Supercomputing 2016 is a good source for in-person OpenACC information. Check the SC16 OpenACC schedule. Events include a BoF (Birds of a Feather), a workshop and a number of vendor demonstrations and exhibits. It’s also possible to get a free copy of the book “Parallel Programming with OpenACC” at the Monday, November 14, 2016 book signing in the OpenACC booth from 7pm – 9pm.

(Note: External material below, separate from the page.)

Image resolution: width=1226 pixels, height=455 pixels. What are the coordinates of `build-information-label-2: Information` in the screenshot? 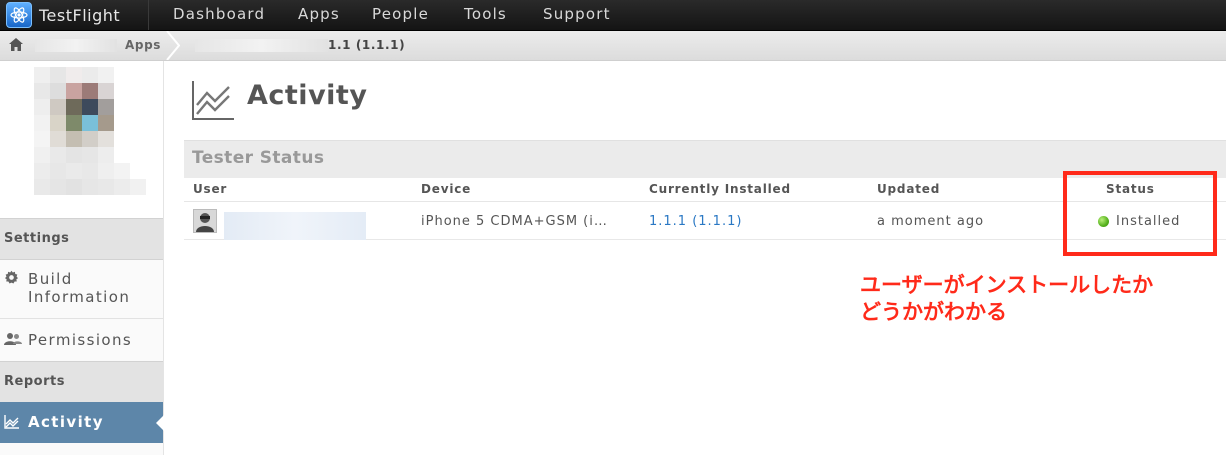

The SC16 OpenACC BoF, “OpenACC API User Experience, Vendor Reaction, Relevance, and Roadmap”, will be very interesting (Wednesday, November 16th from 5:15pm to 7:00pm). In particular, the BoF will provide valuable information about current compiler projects including:
• The NSCC Wuxi Presentation on Sunway Taihu Light and the SWACC compiler
• OpenACC for All (x86, OpenPower, ARM, AMD/NVIDIA GPUs, Intel Xeon Phi)
• OpenACC in GCC
• OpenACC 2.6 Proposed additions
Other OpenACC activities at SC16 include the Third International Workshop on Accelerator Programming Using Directives (WACCPD) on Monday, a presentation on OpenMP and OpenACC on Tuesday, and don’t miss the very likely to be lively “When will OpenMP and OpenACC Merge?” presentation as well as the “Bringing About HPC Open-Standards World Peace” panel.
A strong response thus far
The worldwide response thus far to OpenACC has been both strong and significant. For example, Jeffrey Vetter (HPC luminary and Joint Professor Georgia Institute of Technology) wrote: “OpenACC represents a major development for the scientific community. Programming models for open science by definition need to be flexible, open and portable across multiple platforms. OpenACC is well-designed to fill this need.”
The availability of free, high-quality OpenACC compilers along with the other four reasons discussed in this article will certainly make more people aware of OpenACC and the opportunities it provides for “Performant, Portable, Parallelism”.
Submitted by Rob Farber is a global technology consultant and author with an extensive background in HPC and in developing machine learning technology that he applies at national labs and commercial organizations. He was also the editor of Parallel Programming with OpenACC.